Hence, although the ACMP's database proves useful for newcomers, many players prefer meeting through personal recommendations, especially from people already immersed in the local chamber scene. The networks are strong in a hobby that often predates career aspirations and continues after retirement.



'Such a joy'

RETIRED Los Angeles attorney Donald Spuehler hadn't even thought of law school when he began playing cello in the 1940s. Growing up on his family's Elgin, Ill., farm, as the inheritor of his father's love of opera, he played in a trio with two of his five siblings before obtaining degrees from Harvard College, the John F. Kennedy School of Government and Harvard Law School, followed by a fellowship to Orleans, France.

"Only Army basic training separated me from my cello," Spuehler said recently as he sat sipping tea in his condo overlooking the Wilshire Country Club, beneath a Leonardo Nierman portrait of him performing. "To be able to play chamber music is such a joy."

As Spuehler knows well, it is also a pleasure that entwines with family life. He met his first wife, Jane, at a soiree soon after his arrival in Los Angeles in 1964 and, until her death in 1998, much of their schedule revolved around playing violin and cello in string quartets. They were in high demand as a team.

But where music filled the Spuehlers' social calendar, for other players it's an enthusiasm that can destroy marriages, devour leisure time and exact handsome costs for paying coaches, scheduling chamber music vacations and buying precious string instruments valued well into the six figures.

"People steal off under the cover of night to avoid making the nonmusical spouse angry," said Schneider, whose wife drew the line at his plans to attend not one, two or three but four summer music festivals.

On the plus side, new couples meet at the festivals, and some workshops even attract families with kids' day camp programs — Johnny can fish for bass while Mom's rehearsing Schubert's "Trout" Quintet.

"I don't have to ration my vacation time to see children and grandchildren," says Margaret Bowles, a flutist who works as assistant head of academics at the Viewpoint School in Calabasas.

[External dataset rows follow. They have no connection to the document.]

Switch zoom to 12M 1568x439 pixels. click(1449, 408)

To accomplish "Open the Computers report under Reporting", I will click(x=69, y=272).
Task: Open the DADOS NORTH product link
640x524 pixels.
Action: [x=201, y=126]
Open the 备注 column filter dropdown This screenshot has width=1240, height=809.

In the summer, she attends the Lake MacDonald Music Centre (www.cammac.ca) in Quebec, which offers separate programs for toddlers and adolescents.

Bowles also participates in the women-only Tuesday Musicale, which presents monthly concerts at the Pasadena Public Library. The St. Cecilia Chamber Music Society, which meets in private homes throughout Los Angeles, is yet more exclusive, limiting its membership to 30 musicians and presenting private house concerts redolent of Victorian elegance.



Just for the fun of it

QUALITY runs so high that it's sometimes difficult to differentiate amateur from professional in a city such as Los Angeles, where people define themselves in myriad ways. Some combine teaching, coaching and the occasional paying gig with playing for fun in living rooms. Others integrate music with their day jobs.

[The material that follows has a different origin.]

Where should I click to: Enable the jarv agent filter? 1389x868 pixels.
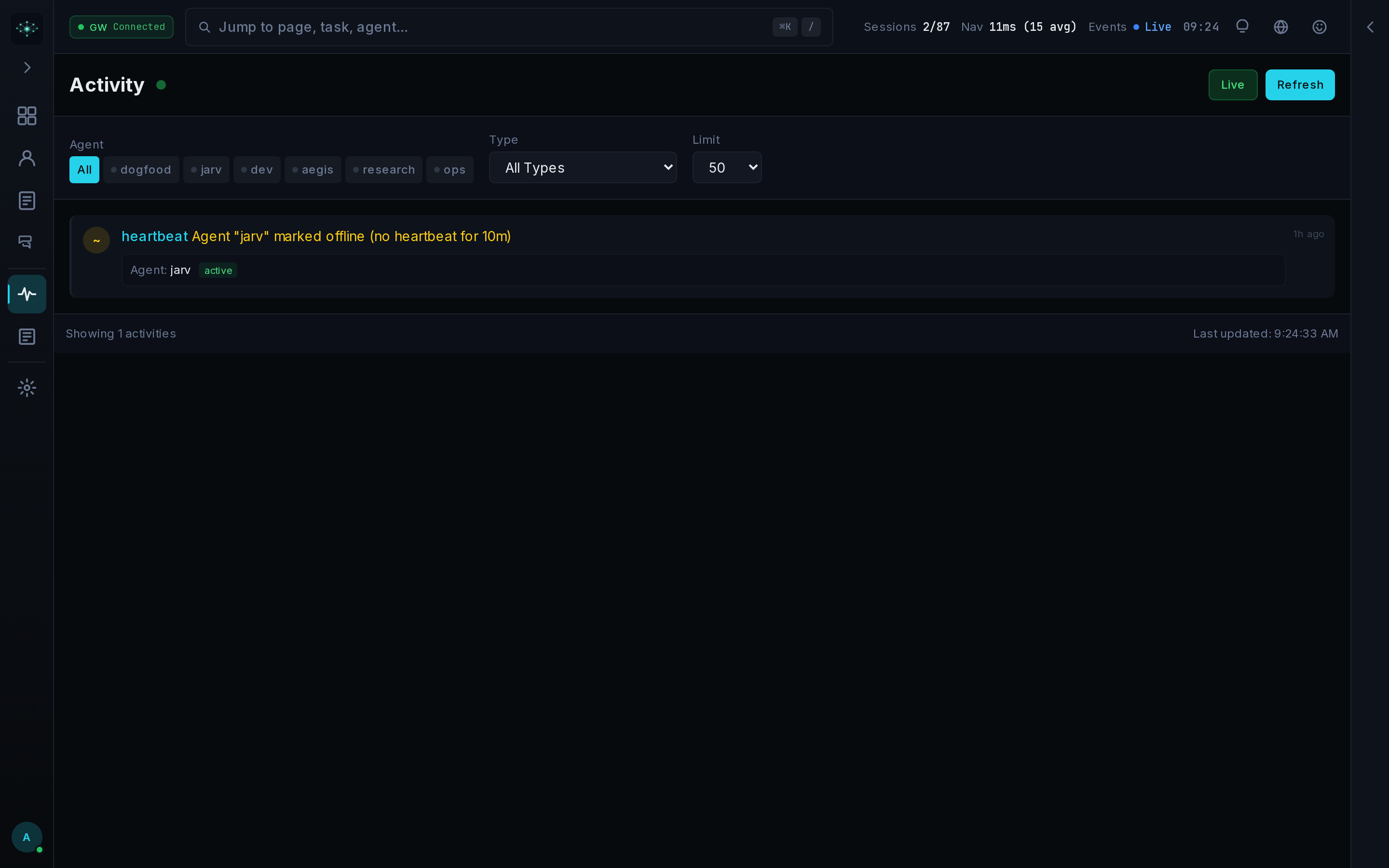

"I try and find a way to bring music into the classroom whenever I can," says Bowles, who plans to play a recording of Tchaikovsky's "Hamlet" Overture to some Shakespeare students. Barbara Ebert, a pianist who majored in music at UCLA, plays in the amateur Tuesday Musicale but also works as music director of Opera Pasadena; and cellist Judy Cain plays amateur concerts while refining her Baroque viola da gamba technique and working with trios on paid wedding gigs.

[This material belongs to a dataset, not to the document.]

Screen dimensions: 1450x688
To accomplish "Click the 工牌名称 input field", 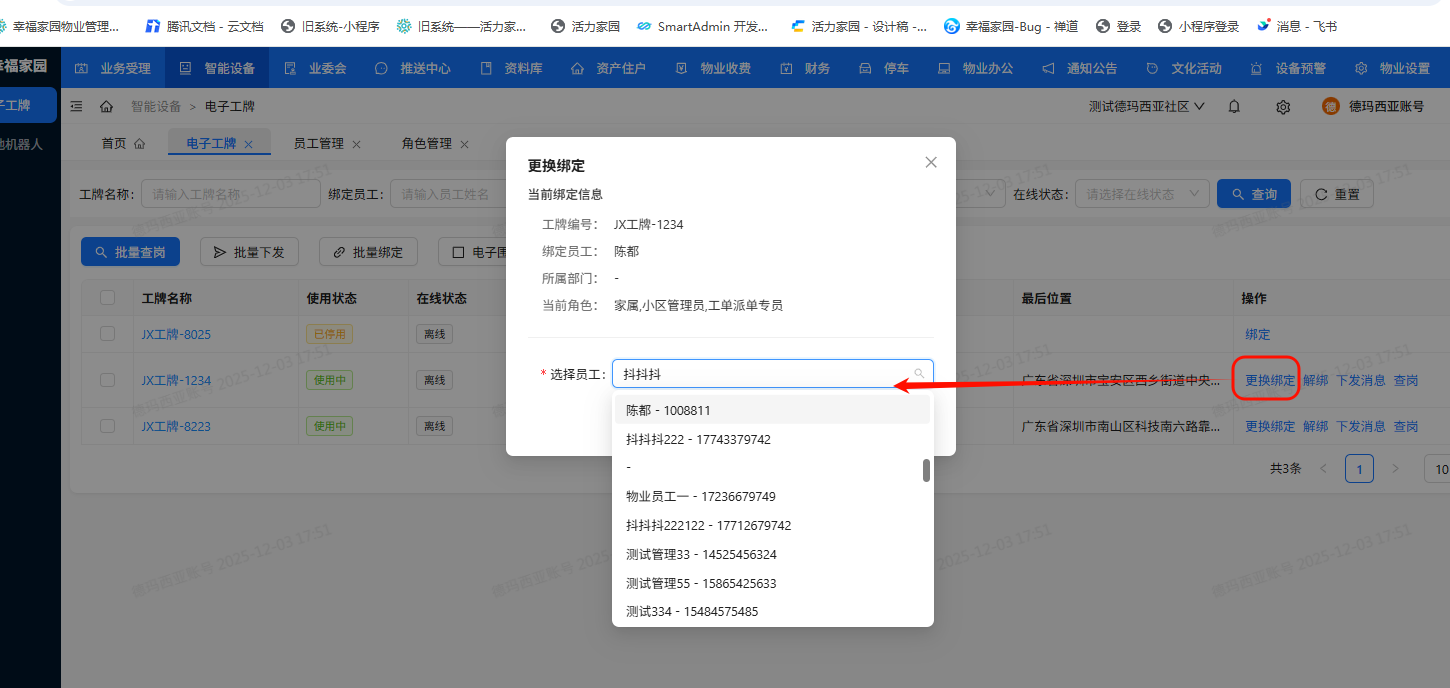I will click(x=230, y=193).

"My pay is to do it as well as I can," says Jo Ann Hakonsson, a retired nurse who has performed with New York City Opera but now plays violin for fun. "Music is a challenge to me, and I want to do what the composer intended."

Hakonsson's attitude toward remuneration may surprise the dedicated classical listener who reveres professionals playing at Walt Disney Concert Hall and other major venues. But until 1964, when the New York Philharmonic became the first full-time orchestra in America, most American musicians considered their instruments an occasional treat rather than a career.

"I play cello the way I cook," says Cain, who works in a downtown brokerage house. "When I make a meal, I don't have to be Julia Child — even if I am using her recipe."